Edie House Foster, a spokeswoman for the school system, said Crandall declined to comment.

In a statement Wednesday, city schools officials said they would provide police officers at the building during arrivals and dismissals for the rest of the week, as well as send officers by the school each day for periodic check-ins. Foster said the school would evaluate security at the end of the week to determine its next steps.

Alison Perkins-Cohen, chief of staff for Baltimore City Public Schools, said the school system had been in the process of bolstering school security across the city by ensuring all classroom doors can be locked, training staff in emergency preparedness protocols and issuing a new emergency preparedness guide.

“Most of those things are in place,” Perkins-Cohen said.

She said Crandall and school police will review protocols at Maree G. Farring and recommend changes.

Parents who attended Thursday’s meeting said those steps are not enough, and that they received few concrete details as to how the school would address safety concerns in the near term.

“What assures us as parents that the kids are going to be fine again?” Damian said. “How am I going to let my kids have a normal day at school knowing that somebody shot a gun in school?
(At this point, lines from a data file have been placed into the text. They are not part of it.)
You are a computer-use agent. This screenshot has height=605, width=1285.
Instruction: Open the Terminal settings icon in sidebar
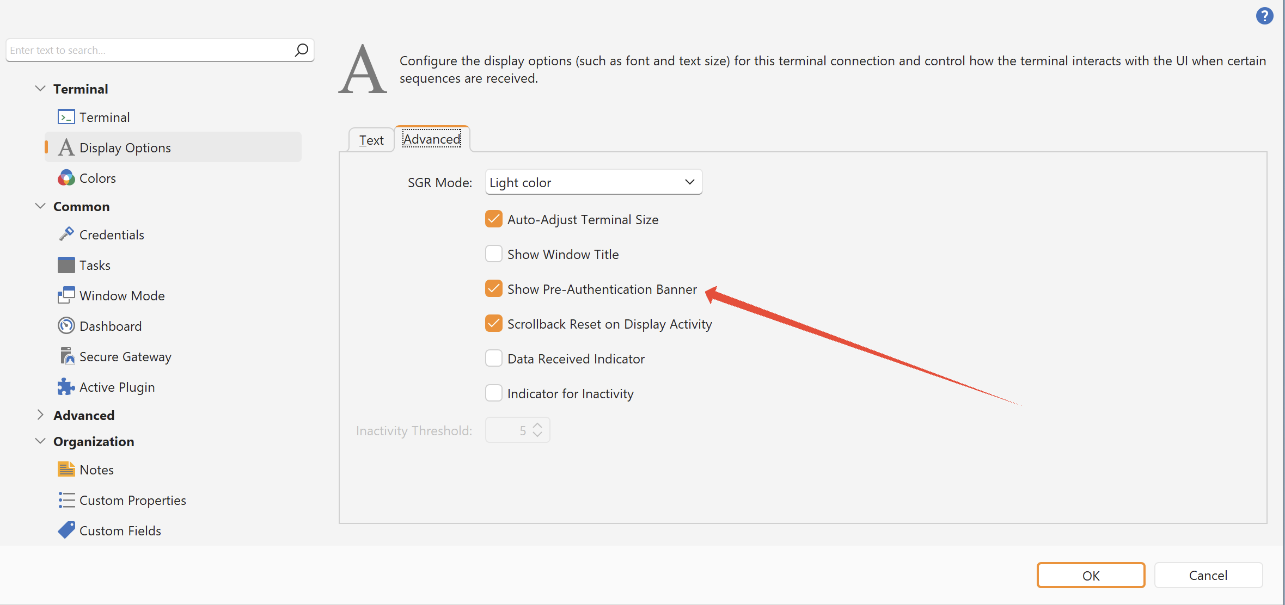(x=67, y=117)
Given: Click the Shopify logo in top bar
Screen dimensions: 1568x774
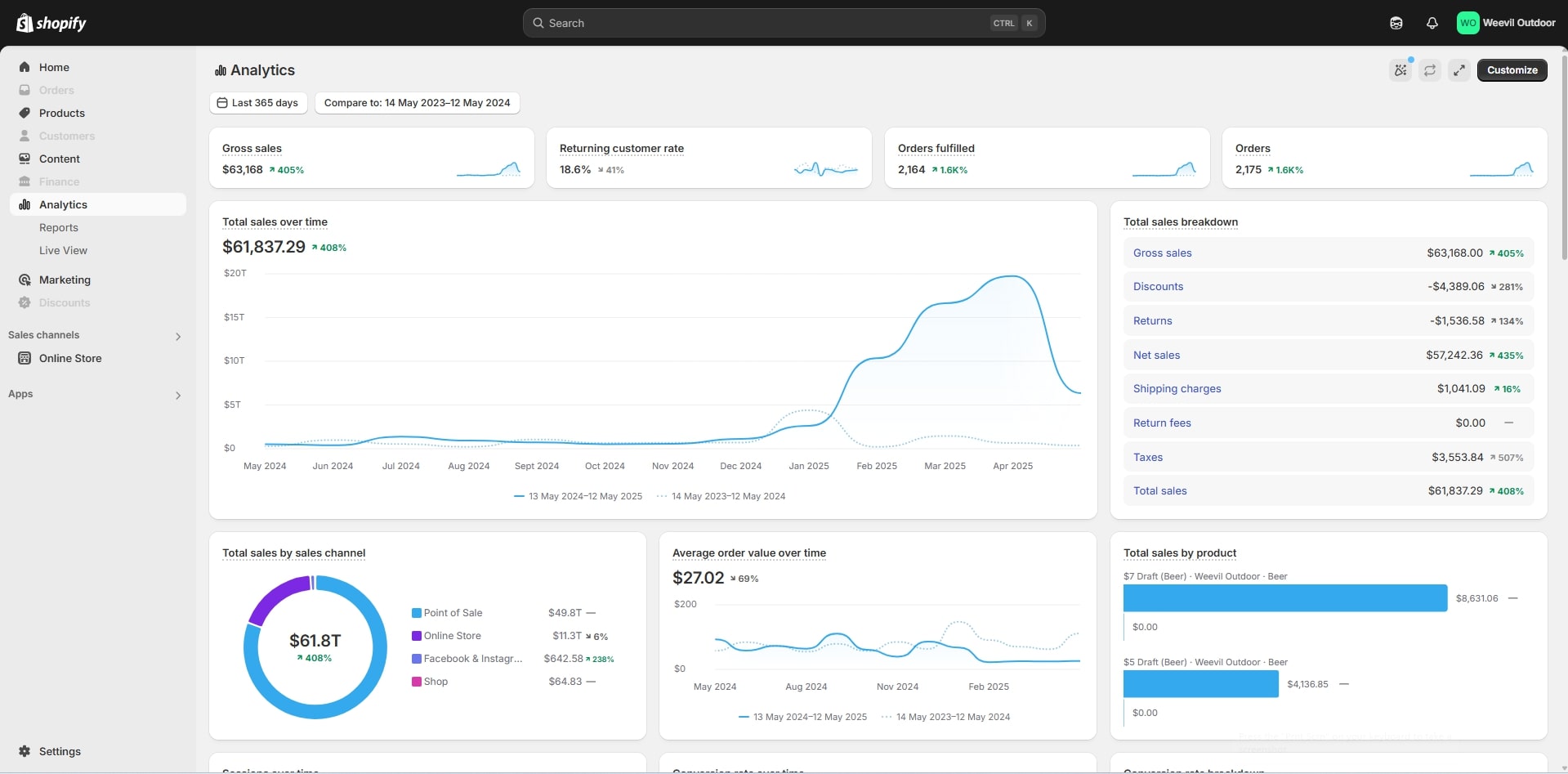Looking at the screenshot, I should click(x=51, y=23).
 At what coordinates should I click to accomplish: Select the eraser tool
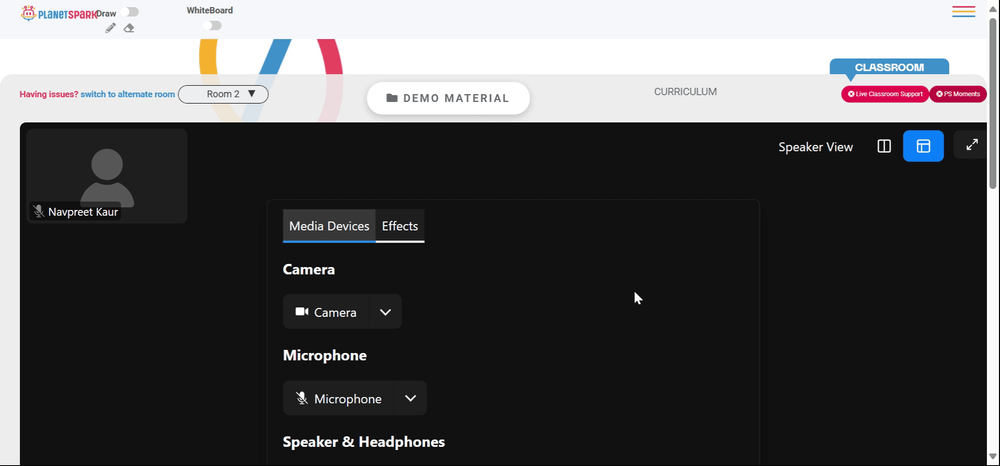tap(129, 28)
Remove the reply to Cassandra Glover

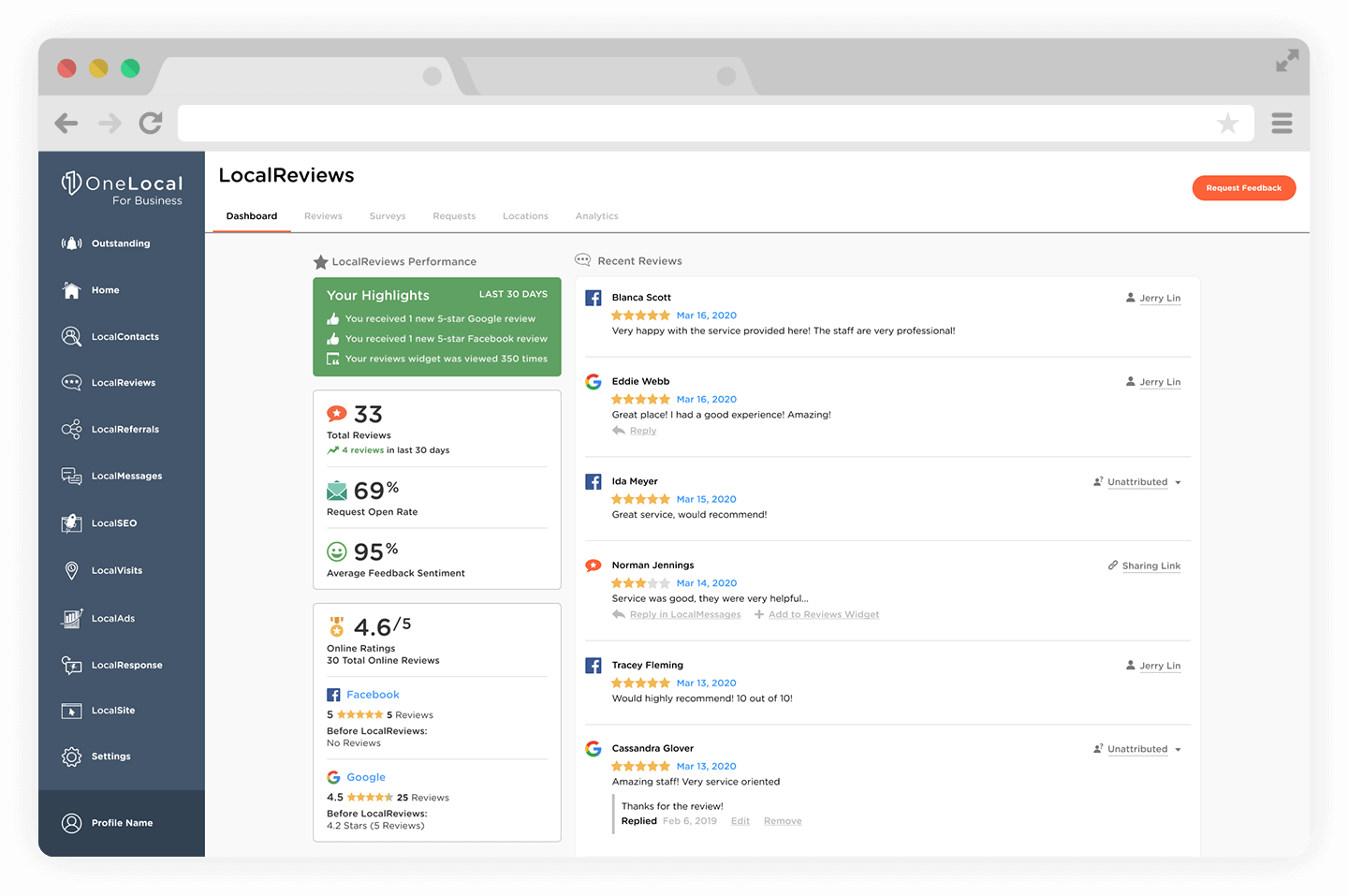tap(783, 821)
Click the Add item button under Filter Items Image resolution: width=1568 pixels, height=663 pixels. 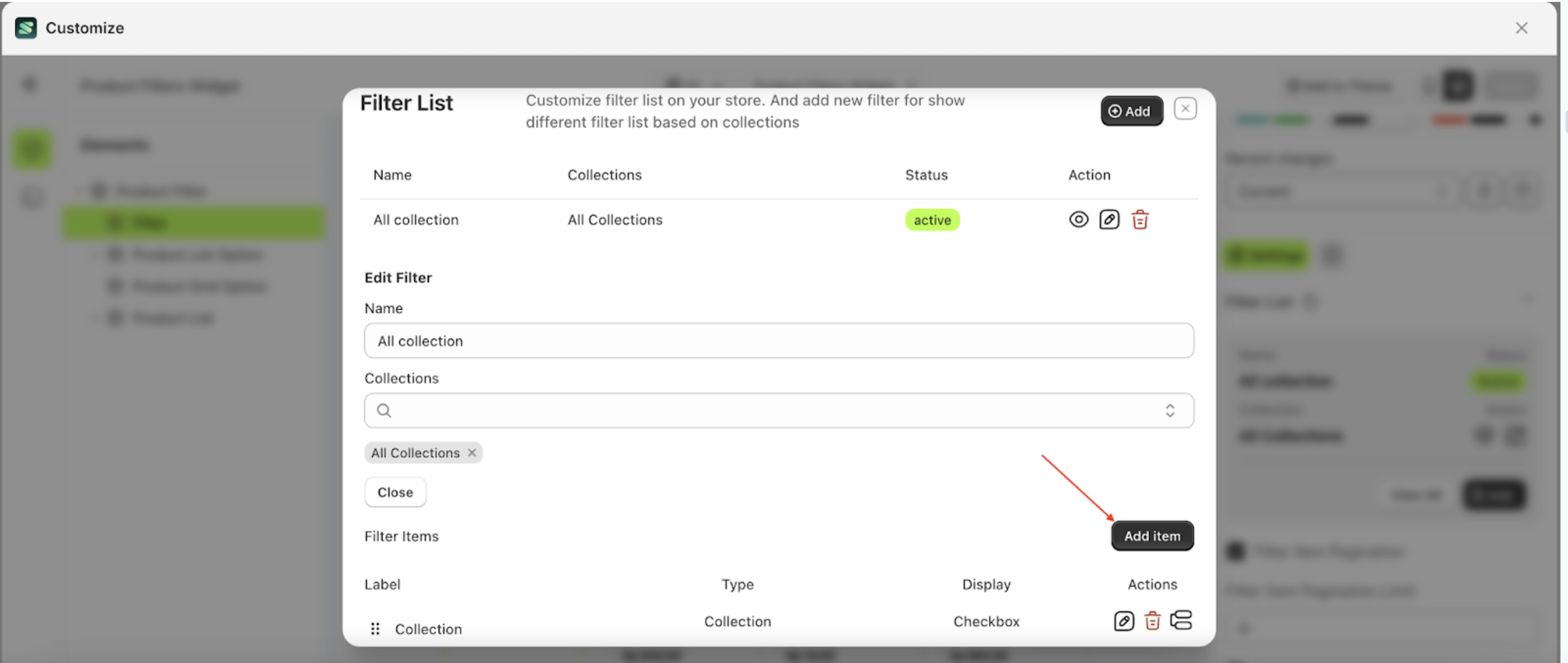(1152, 536)
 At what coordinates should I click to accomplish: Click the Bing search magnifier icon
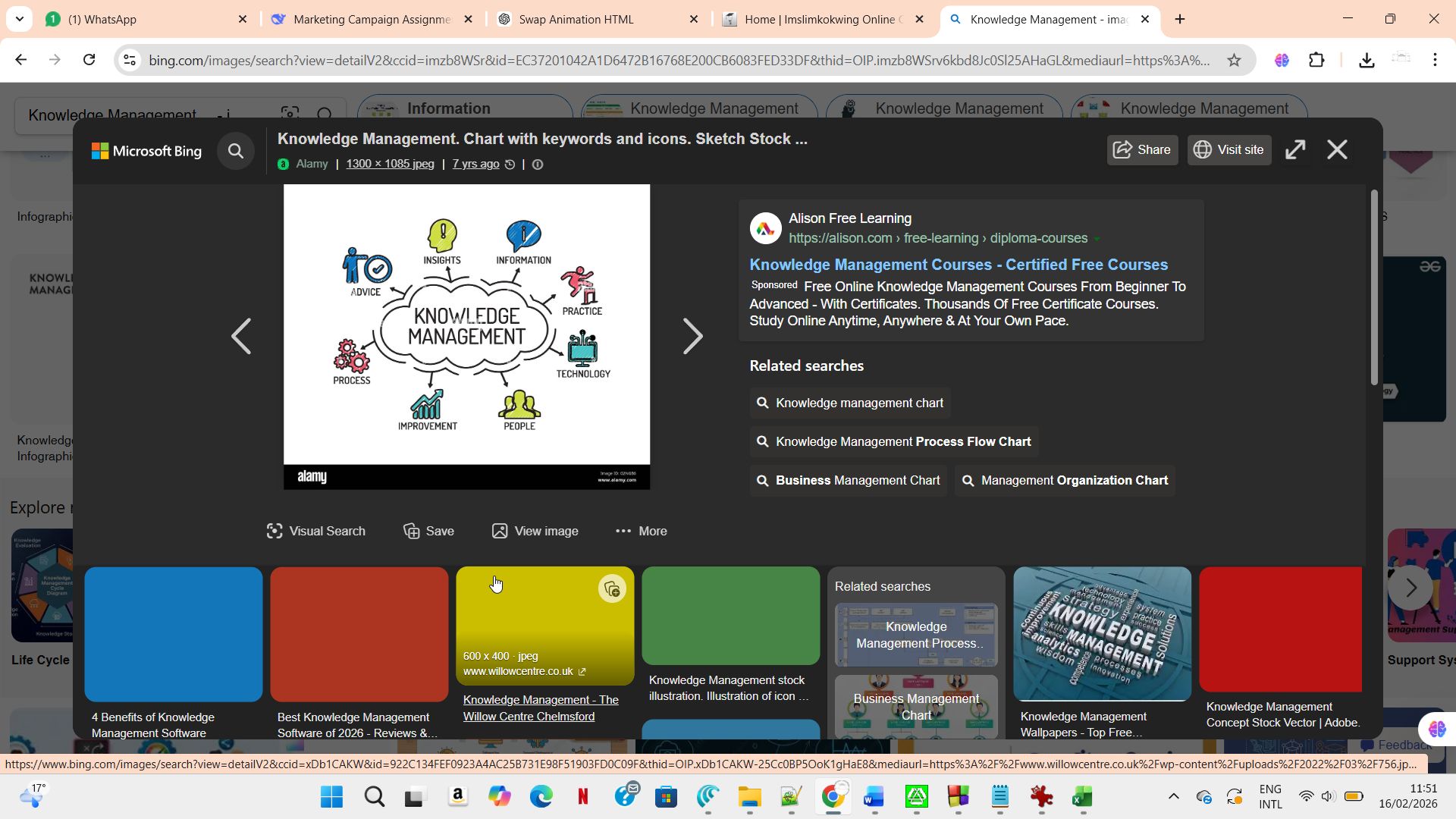coord(236,151)

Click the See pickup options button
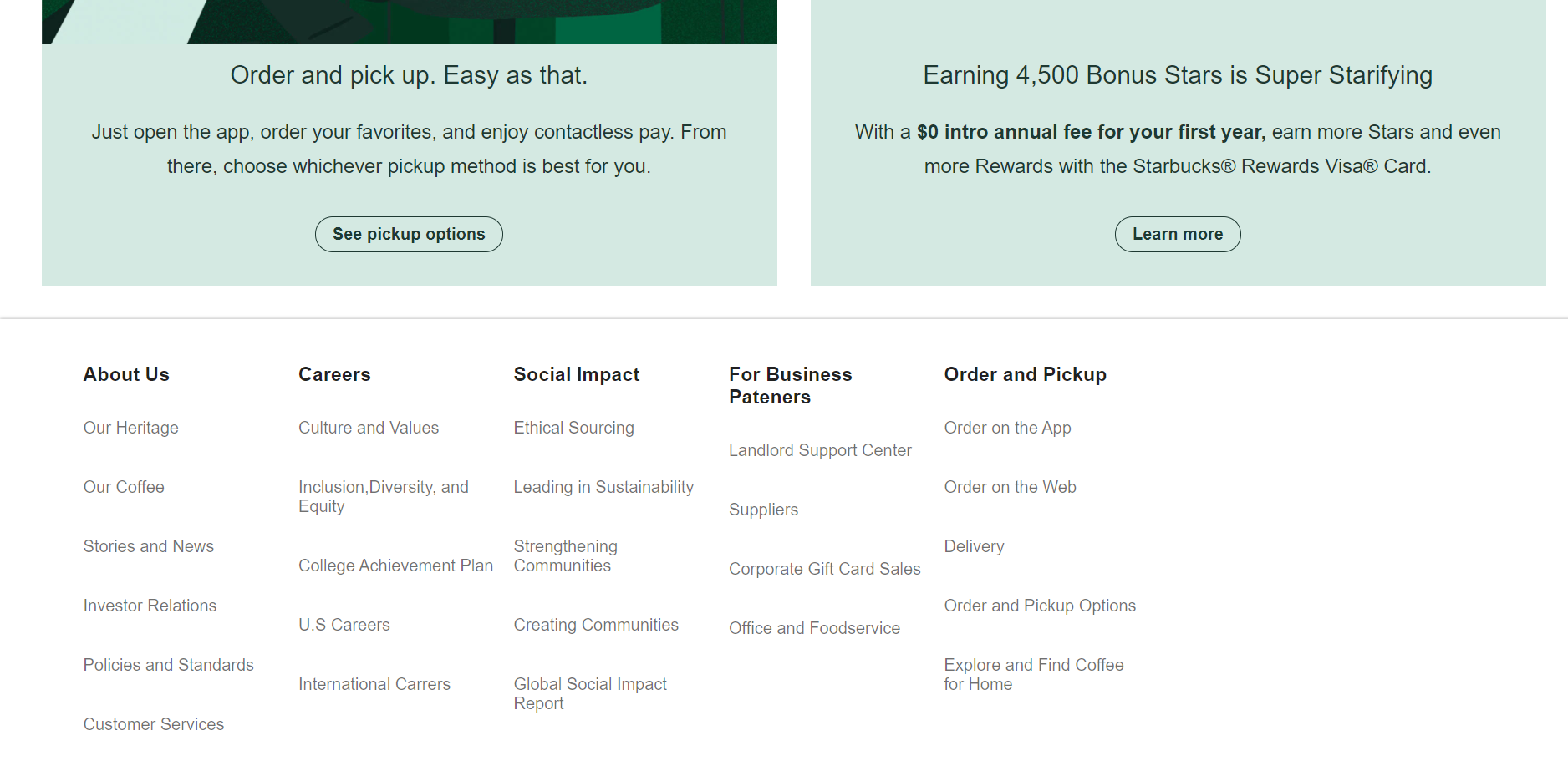[409, 234]
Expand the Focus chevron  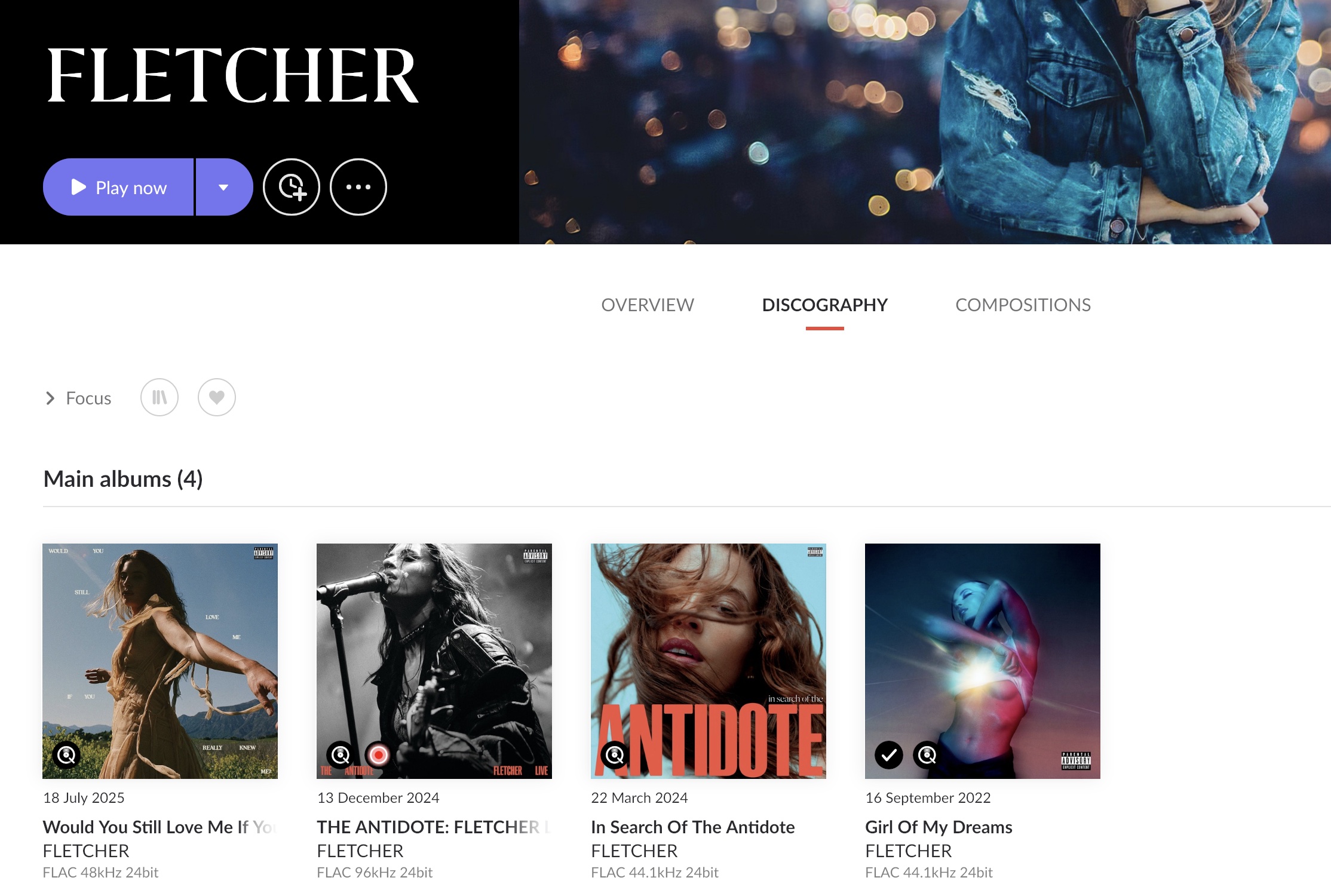(x=50, y=398)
You see it happening on TV — you see like what happened in Florida, these crazy students shooting up schools. I mean, how do you want us as a parent to be calm?”

Some parents, like Datril Griffin, kept their children home from school Thursday. Griffin said he wanted answers as to how school safety would be strengthened before sending his 10-year-old daughter back to class.

“Till I find out whether they’re going to be able to keep her safe, then I’m not bringing her to school,” he said.

Virginia Robert said her two daughters, 7 and 9, were afraid to return to class.

“My daughter was terrified to come to school this morning,” she said. “I [brought] my kids to school today because at the end of the day education is a must, but I don’t feel safe and they don’t feel safe.”

Robert said she began to worry about safety when a student brought a knife to school last year. She and other parents lamented the violence in the larger Brooklyn neighborhood — problems they said trickle down to children in the school.

“How are you going to provide safety for our children if you can’t even provide safety for our neighborhood?” Robert said.

Perkins-Cohen praised Maree G. Farring’s response to the shooting.

“I think the school really handled this in a really effective way. It was dealt with very quickly when it occurred,” the school system’s chief of staff said. “If you had gone to the school yesterday, you wouldn’t have really even known than an incident occurred.”

Some parents said they suggested new solutions at the Thursday meeting, such as requiring students to carry clear backpacks. But the school did not yet commit to adopting any of those measures.

“It’s so easy to stay complacent,” said Ronald Phillips, who has a 6-year-old daughter at the school. “I didn’t hear anybody coming up with a real different solution to what we have been doing.”